Housing prices in 100 major cities in China dropped on a monthly basis for a third consecutive month in November and posted their biggest month-on-month decline this year, according to the privately compiled China Real Estate Index System (CREIS).
The decline provides further evidence that the government's two-year tightening campaign is cooling the property market amid signals it is now trying to slow the decline and its impact on the rest of the economy.
The data came after the People's Bank of China (PBOC) said on Wednesday it would cut banks' reserve-requirement ratio by half a percentage point to 21%, indicating Beijing has shifted its priority to supporting economic growth from combating inflation.
But the PBOC move is meant to ease the liquidity situation for the overall economy and is not aimed at the property sector, the official People's Daily reported yesterday, citing industry sources.
"It doesn't signal that property-tightening measures will be loosened and it will be difficult to change the declining property-price trend," the report said.

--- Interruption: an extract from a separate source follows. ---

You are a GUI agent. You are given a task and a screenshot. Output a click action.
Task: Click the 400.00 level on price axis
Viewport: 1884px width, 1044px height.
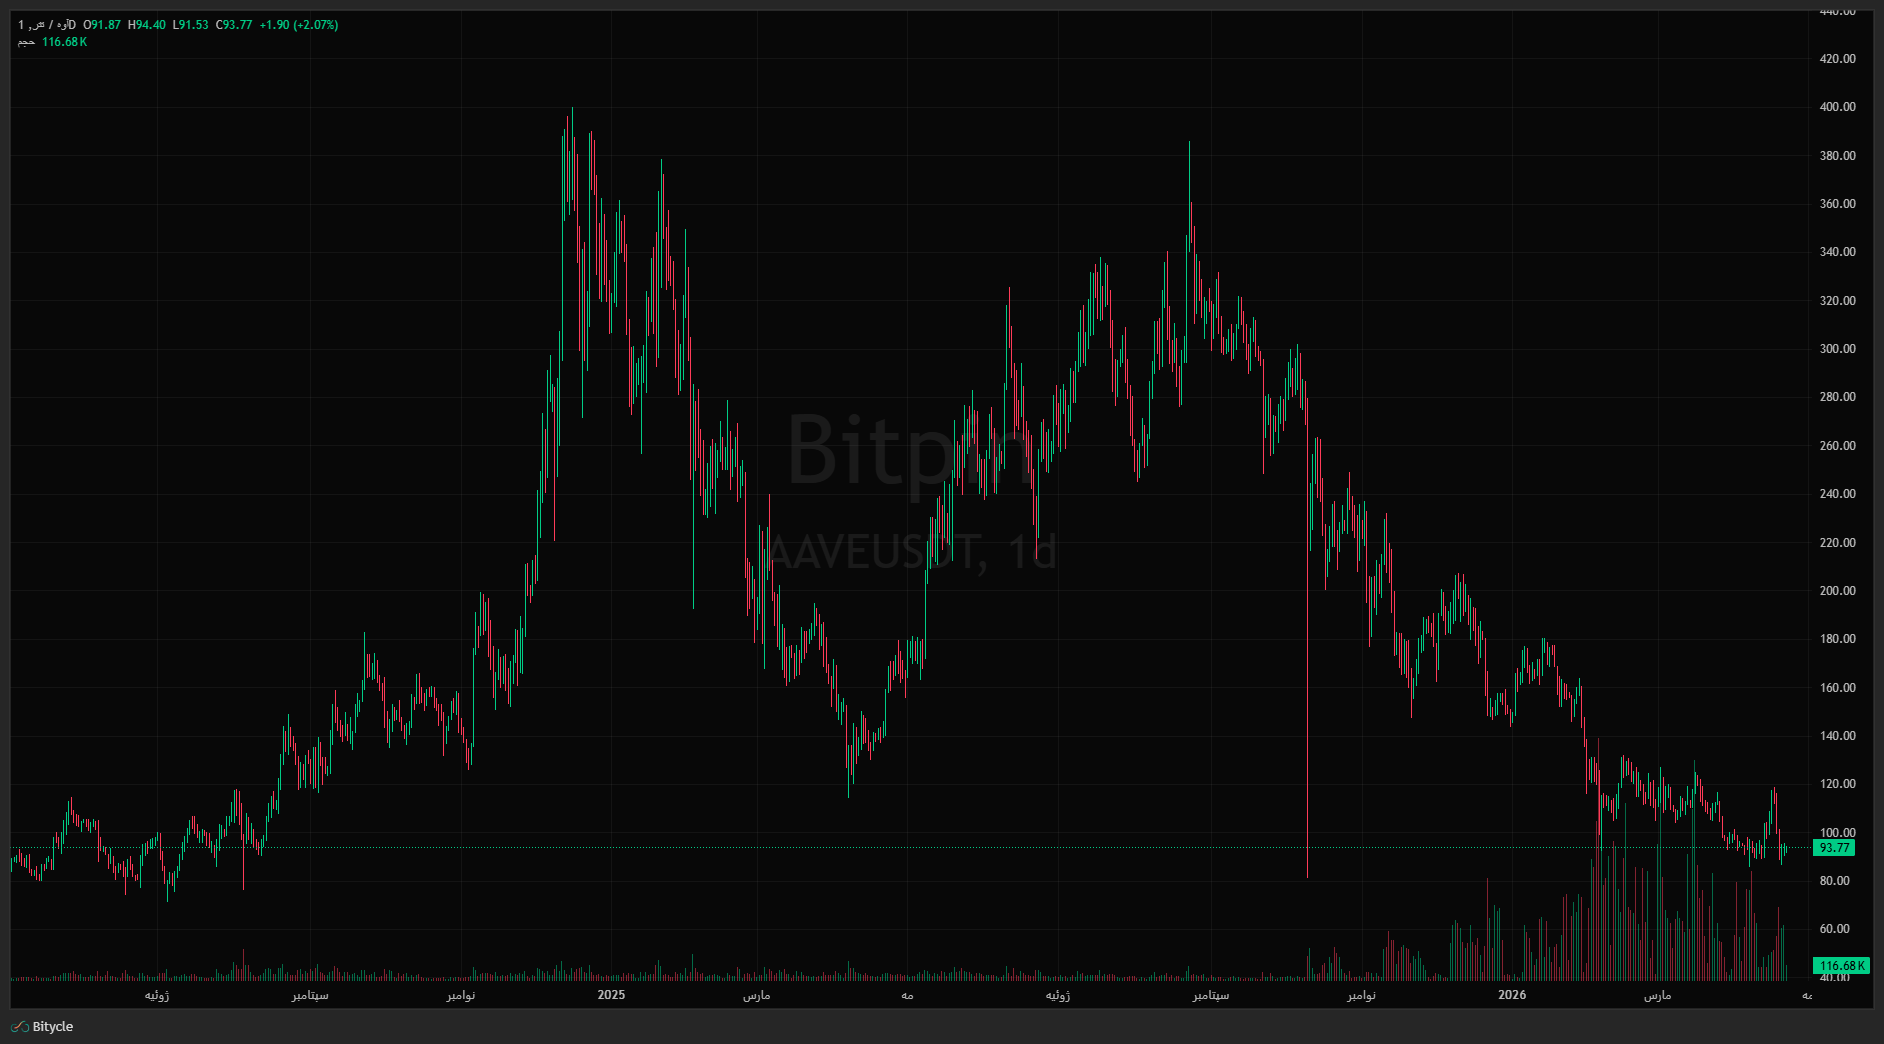[1837, 107]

In theory, the reserve-ratio cut should help property developers to get development loans and home buyers to get mortgages, but with China's property tightening measures still in place, it remains to be seen whether banks will actually support these market participants, the newspaper said, citing Weiye Property Consulting assistant manager Hu Jinghui.
CREIS said yesterday a survey of property developers and real estate agencies showed the average home price last month was 8,832 yuan (S$1,781) a sq metre, down 0.3% from 8,856 yuan in October. The average November price was the lowest since May, when it was 8,819 yuan.
The CREIS survey, conducted monthly with online real-estate brokerage SouFun Holdings, has been watched widely since China scrapped a national property price index in January. It showed property prices in 57 cities declined last month from October, while prices in 43 cities rose. Average prices for new property last month climbed 4.06% on a year-on-year basis, a smaller increase than October's 5.21% gain.
"The price data provide a hint about upcoming data from developers reporting November sales, which are expected to be quite bad. The property price decline will continue as developers try to boost sales," said Shenyin Wanguo Research analyst Kris Li.
Chinese Premier Wen Jiabao and Vice-Premier Li Keqiang recently said that China would resolutely maintain property-tightening measures amid speculation that controls might be eased if a steep drop in housing prices hurt economic growth.
For the benefit of our non-Chinese speaking readers, the sign board in the picture says "Home prices will not be (water) diving. It is just doing push-ups".